On the bad side, violence has now reached Mexico City. It is no longer a problem on the border or "el norte".
My good friend Alfredo Corchado of The Dallas Morning News, one of the very best US journalists covering Mexico, put some bad news on our front page today: Mexico's drug violence epidemic moving closer to capital
This is really bad stuff."The murderous stain that has spread through entire regions across the country is inching its way into the nation's capital, raising fresh concerns even as the new administration is saying little about it, hoping to change the nation's narrative.
January was one of the bloodiest months in the Mexico City area, with about 90 people killed on the outskirts of the capital, undermining President Enrique Peña Nieto's vows to usher in peace and comfort for a weary country. Some reporters complain that the new administration wants to keep a lid on bad news, focusing more on issues like education reform and programs to alleviate poverty."
Up to now, Mexicans have consoled themselves with the idea that the violence has not reached the big cities. Unfortunately, it has.

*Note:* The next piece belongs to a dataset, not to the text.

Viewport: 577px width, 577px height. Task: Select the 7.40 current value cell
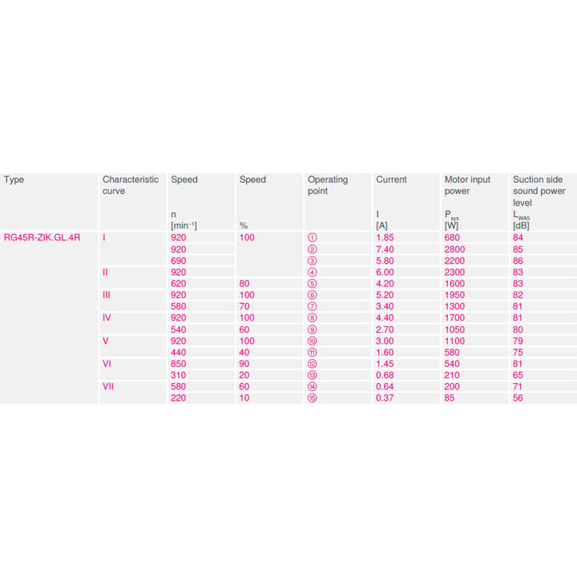386,249
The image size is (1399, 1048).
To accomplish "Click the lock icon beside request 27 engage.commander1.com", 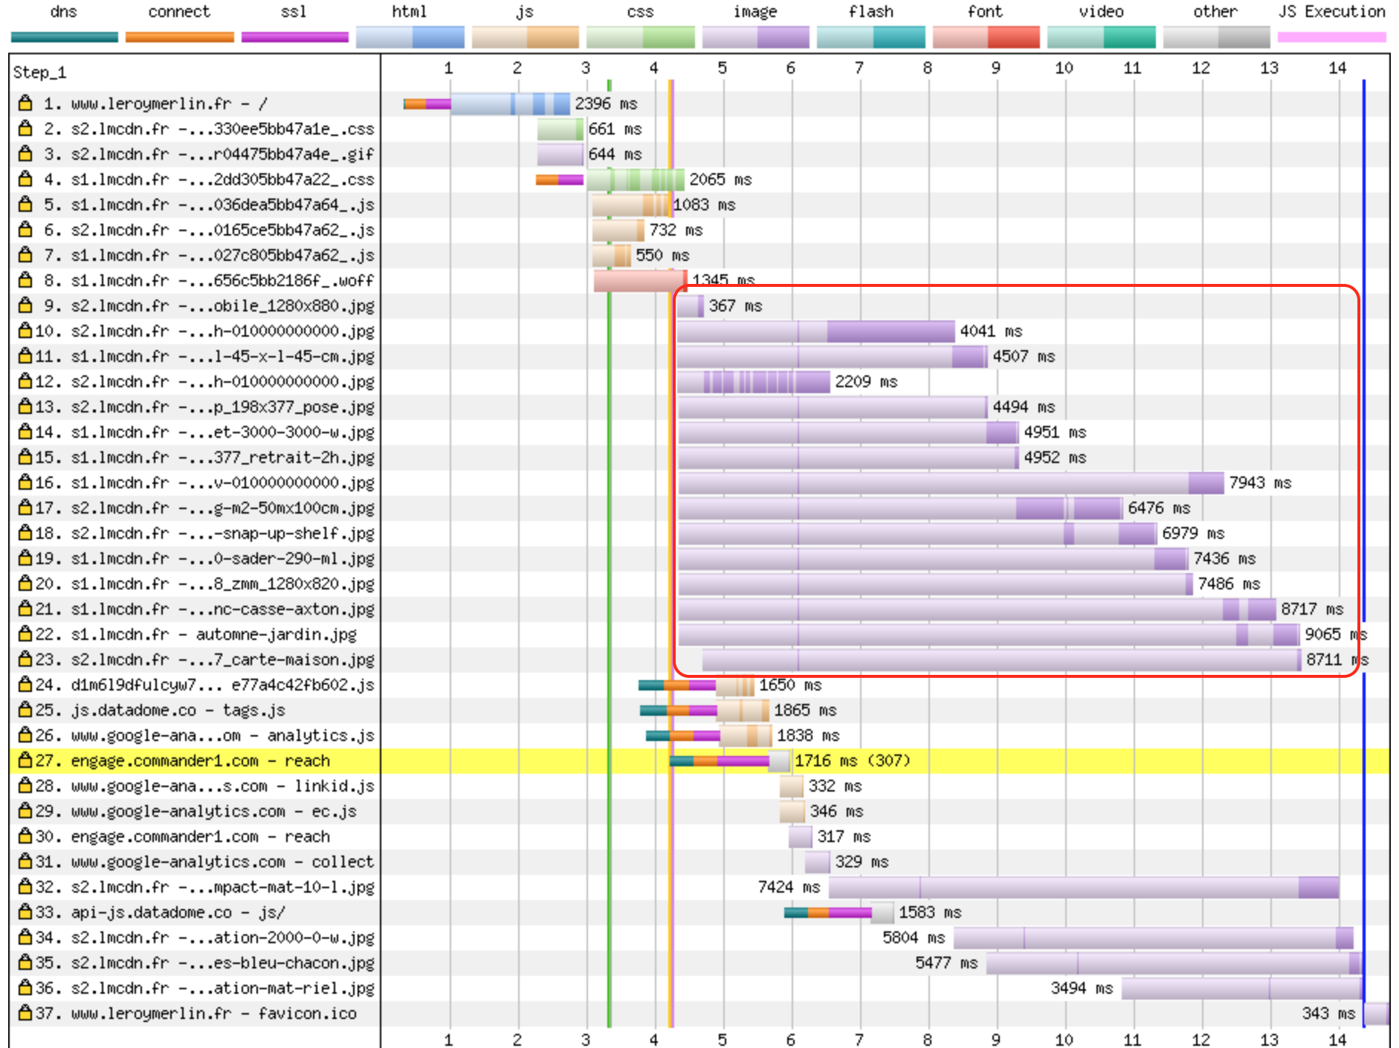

My guess is that President Pena-Pieno sent the wrong message to the cartels during the campaign. He criticized President Calderon's approach, or putting soldiers on the streets.
President Pena-Nieto said that he would train the police and put the army back in the barracks. I understand that but it's going to take years, as Colombia taught us, to put a capable police force on the street. In the meantime, only well armed soldiers can deliver the message!
Again, Mexico has a lot to be proud of, from exemplary elections to an expanding middle class but the leadership cannot let up on fighting the cartels.
Otherwise, the investors will go to Chile, Colombia or Peru, where they don't have to worry about getting kidnapped or attacked in the streets.